LGCVDec 2, 2016

Identifying and Categorizing Anomalies in Retinal Imaging Data

arXiv:1612.00686v159 citations
Originality Incremental advance
AI Analysis

This work addresses the challenge of scaling anomaly detection in medical imaging for clinical diagnosis, though it is incremental as it builds on existing autoencoder and one-class SVM methods.

The paper tackled the problem of identifying and categorizing anomalies in retinal imaging data without relying on expert annotations, using healthy examples as a reference, and demonstrated the ability to detect pathologic regions and categorize findings into clinically meaningful classes.

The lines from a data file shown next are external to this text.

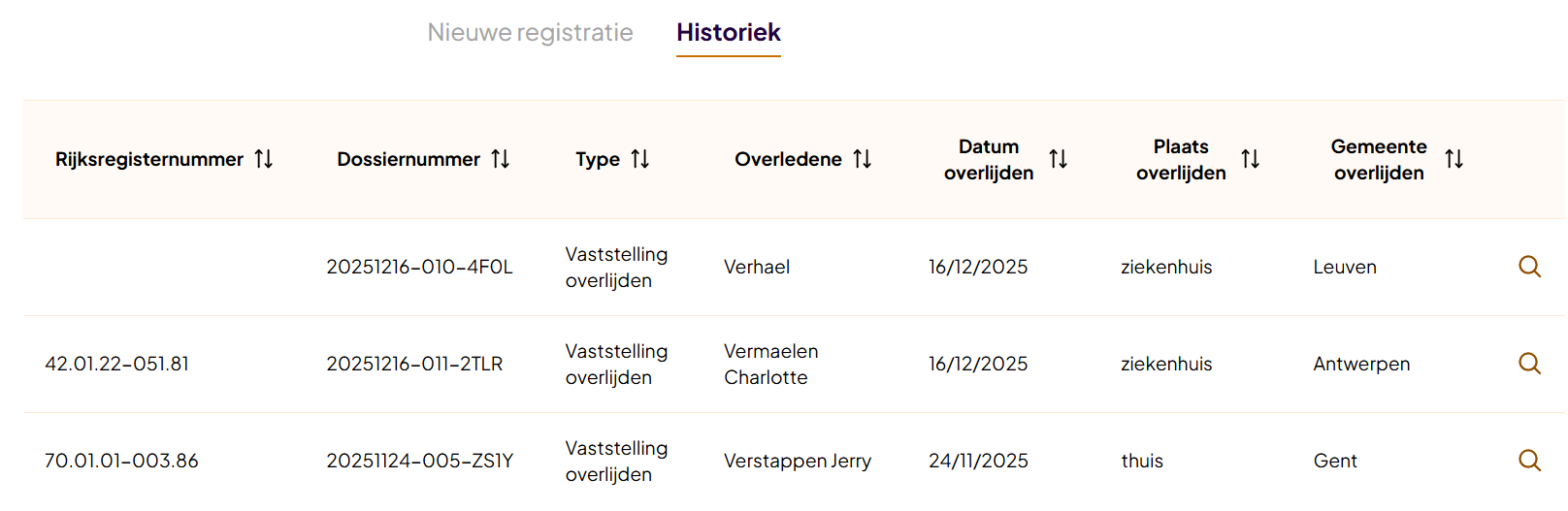Select dossier 20251216-010-4F0L cell
Viewport: 1568px width, 511px height.
pyautogui.click(x=419, y=267)
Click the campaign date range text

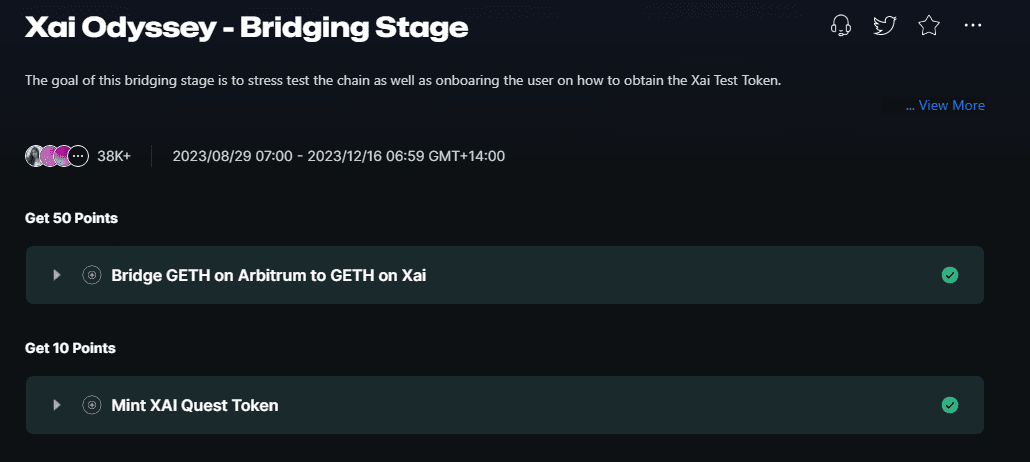click(339, 156)
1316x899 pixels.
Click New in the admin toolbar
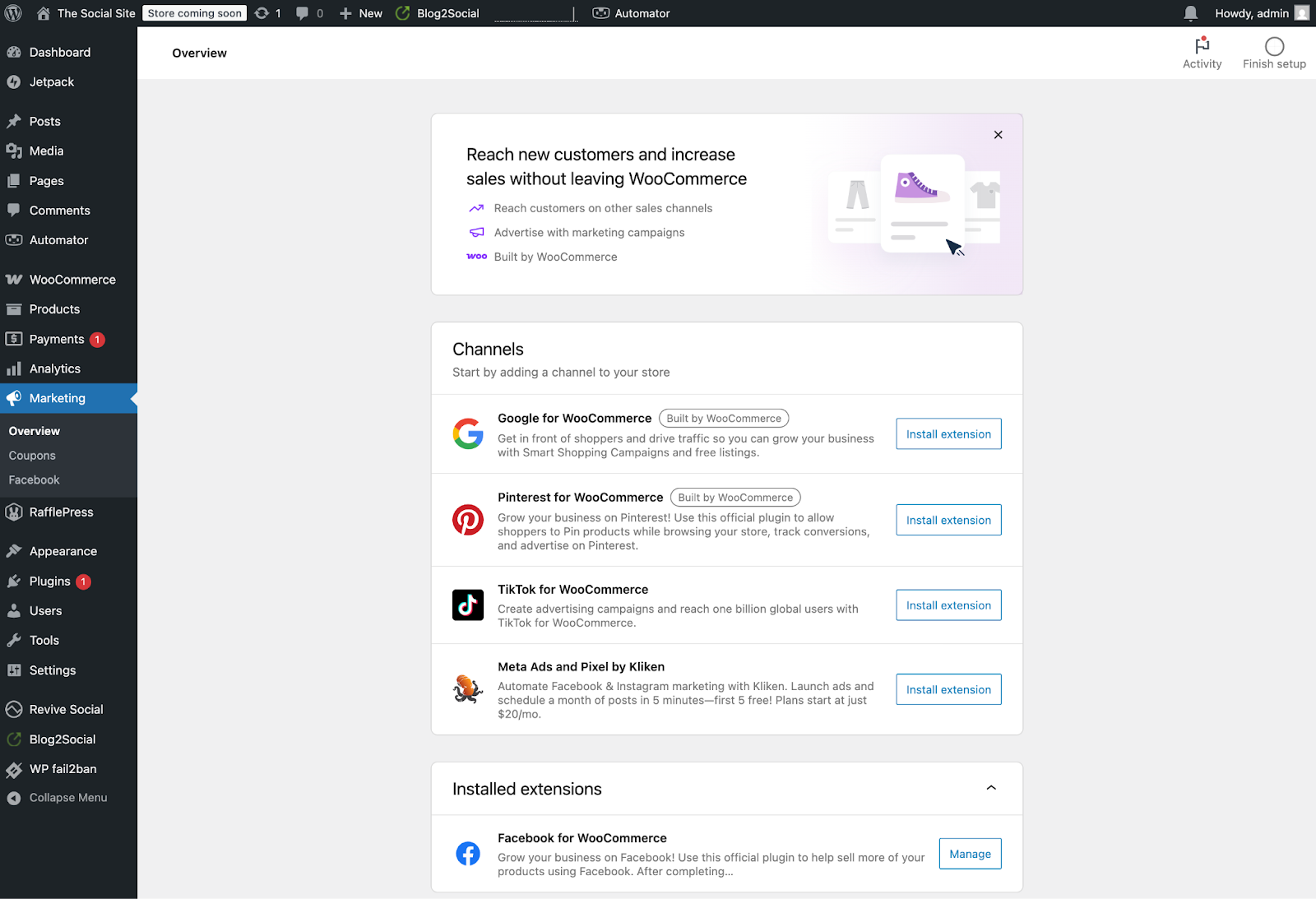pyautogui.click(x=360, y=13)
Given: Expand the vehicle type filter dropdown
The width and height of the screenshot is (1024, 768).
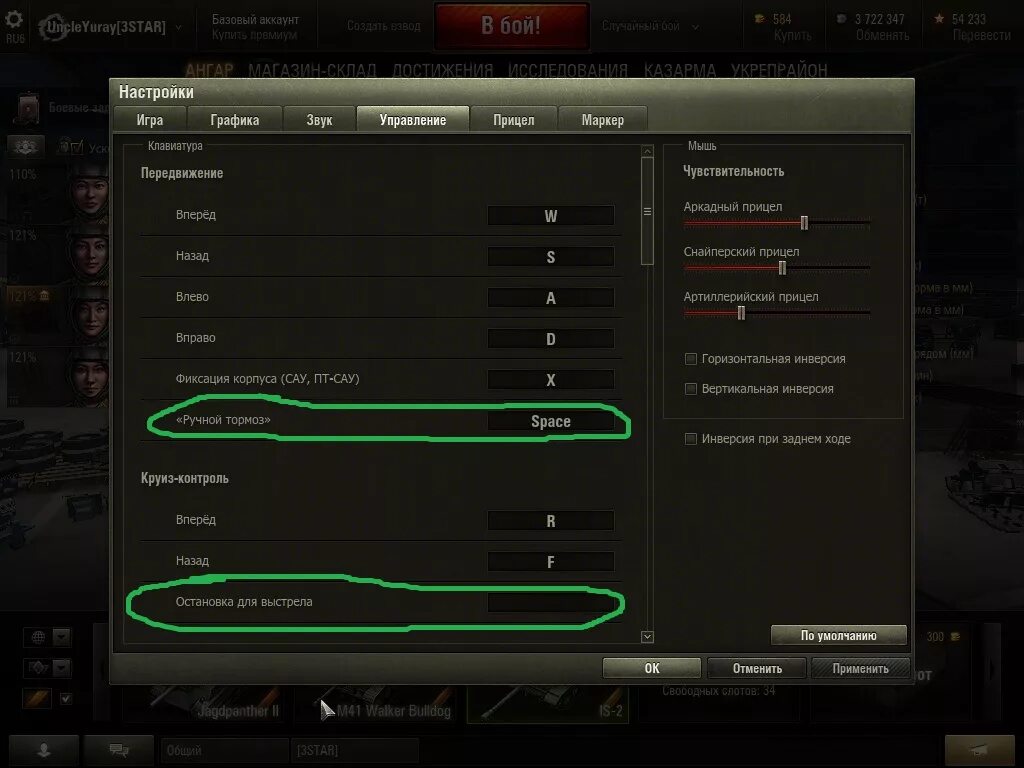Looking at the screenshot, I should click(61, 667).
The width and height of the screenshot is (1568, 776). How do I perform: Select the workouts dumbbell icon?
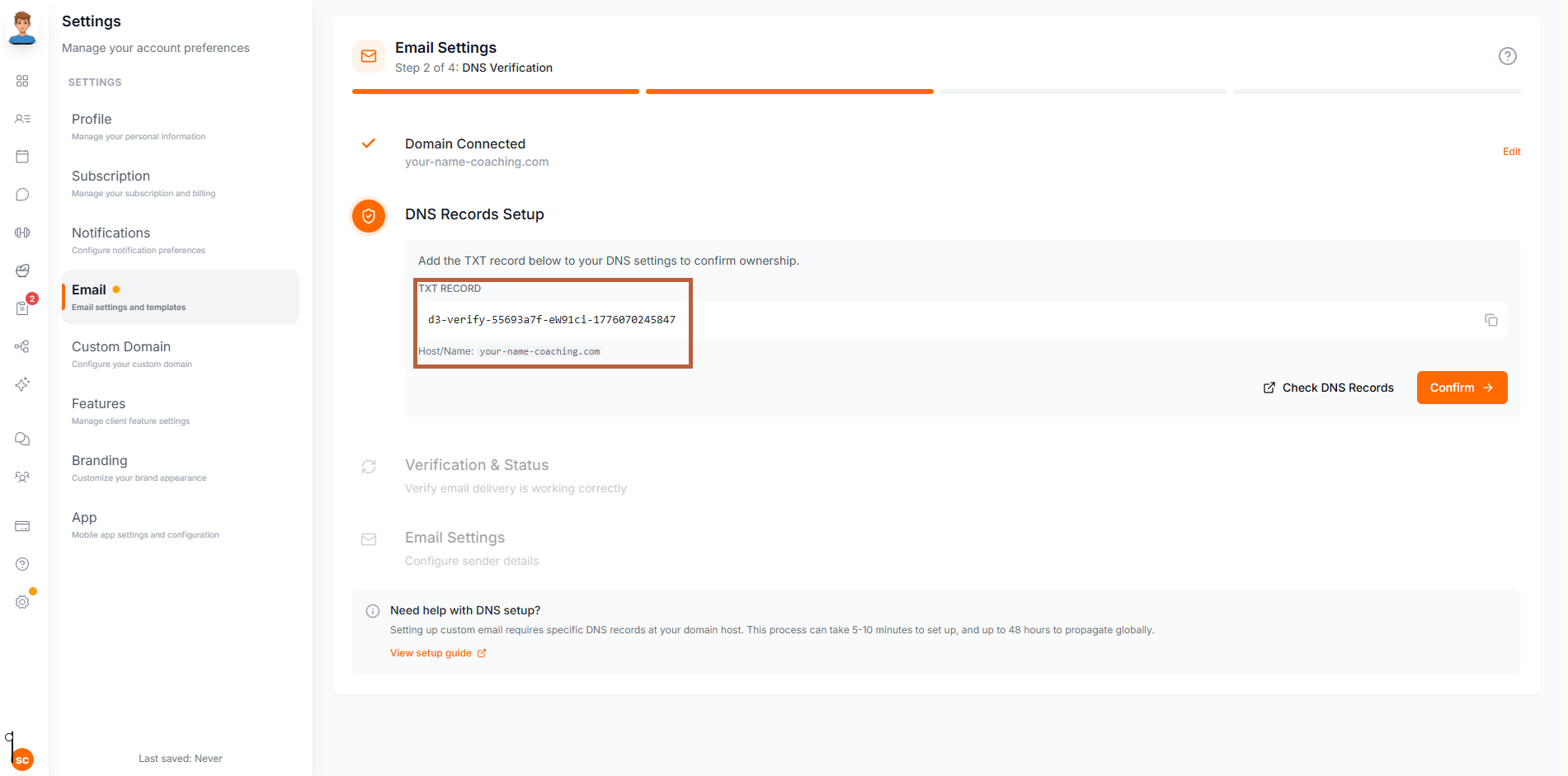pos(22,232)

The identification and quantification of markers in medical images is critical for diagnosis, prognosis and management of patients in clinical practice. Supervised- or weakly supervised training enables the detection of findings that are known a priori. It does not scale well, and a priori definition limits the vocabulary of markers to known entities reducing the accuracy of diagnosis and prognosis. Here, we propose the identification of anomalies in large-scale medical imaging data using healthy examples as a reference. We detect and categorize candidates for anomaly findings untypical for the observed data. A deep convolutional autoencoder is trained on healthy retinal images. The learned model generates a new feature representation, and the distribution of healthy retinal patches is estimated by a one-class support vector machine. Results demonstrate that we can identify pathologic regions in images without using expert annotations. A subsequent clustering categorizes findings into clinically meaningful classes. In addition the learned features outperform standard embedding approaches in a classification task.